DESCRIPTION OF THE TASK:
From the entries below, copy out all lines holding "right".

── DATA FOR THIS TASK

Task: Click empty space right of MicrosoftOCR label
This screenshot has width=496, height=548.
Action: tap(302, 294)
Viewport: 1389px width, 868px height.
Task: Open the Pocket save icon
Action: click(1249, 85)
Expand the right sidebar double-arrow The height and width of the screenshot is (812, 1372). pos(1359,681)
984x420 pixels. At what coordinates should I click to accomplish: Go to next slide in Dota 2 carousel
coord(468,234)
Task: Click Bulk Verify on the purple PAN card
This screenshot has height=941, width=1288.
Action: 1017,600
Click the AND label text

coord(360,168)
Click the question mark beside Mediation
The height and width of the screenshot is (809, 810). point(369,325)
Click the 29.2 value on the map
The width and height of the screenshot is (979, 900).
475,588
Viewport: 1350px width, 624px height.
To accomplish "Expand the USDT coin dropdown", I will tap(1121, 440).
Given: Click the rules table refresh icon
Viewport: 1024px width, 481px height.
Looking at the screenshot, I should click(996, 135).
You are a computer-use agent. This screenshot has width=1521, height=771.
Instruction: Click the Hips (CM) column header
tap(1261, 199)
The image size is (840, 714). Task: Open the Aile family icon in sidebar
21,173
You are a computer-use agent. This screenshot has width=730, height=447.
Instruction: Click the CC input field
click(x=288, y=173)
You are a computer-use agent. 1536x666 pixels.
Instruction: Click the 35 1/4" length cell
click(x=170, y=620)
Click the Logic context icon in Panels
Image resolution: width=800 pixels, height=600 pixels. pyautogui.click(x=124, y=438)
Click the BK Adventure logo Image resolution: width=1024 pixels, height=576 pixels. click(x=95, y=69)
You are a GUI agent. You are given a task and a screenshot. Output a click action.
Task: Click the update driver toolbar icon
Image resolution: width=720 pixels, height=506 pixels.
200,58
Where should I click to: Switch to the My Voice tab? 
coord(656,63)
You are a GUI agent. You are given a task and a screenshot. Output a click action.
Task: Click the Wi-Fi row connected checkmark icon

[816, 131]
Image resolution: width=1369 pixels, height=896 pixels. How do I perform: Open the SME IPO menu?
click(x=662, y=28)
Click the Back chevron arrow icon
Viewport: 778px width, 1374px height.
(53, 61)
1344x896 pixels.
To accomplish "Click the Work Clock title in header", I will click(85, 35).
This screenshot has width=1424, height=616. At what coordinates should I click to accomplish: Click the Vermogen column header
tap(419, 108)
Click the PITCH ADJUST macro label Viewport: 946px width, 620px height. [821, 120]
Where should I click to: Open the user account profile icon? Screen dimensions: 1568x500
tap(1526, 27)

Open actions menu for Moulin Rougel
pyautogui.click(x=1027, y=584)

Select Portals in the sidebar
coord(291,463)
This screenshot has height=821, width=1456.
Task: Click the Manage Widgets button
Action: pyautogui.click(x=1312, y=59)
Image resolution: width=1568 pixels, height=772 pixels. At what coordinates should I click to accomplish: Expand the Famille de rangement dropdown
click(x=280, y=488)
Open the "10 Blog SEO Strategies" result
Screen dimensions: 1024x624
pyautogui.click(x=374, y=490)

────

RESULT:
Task: Click empty space right of MicrosoftOCR label
Expand the right sidebar double-arrow The height and width of the screenshot is (812, 1372). pos(1359,681)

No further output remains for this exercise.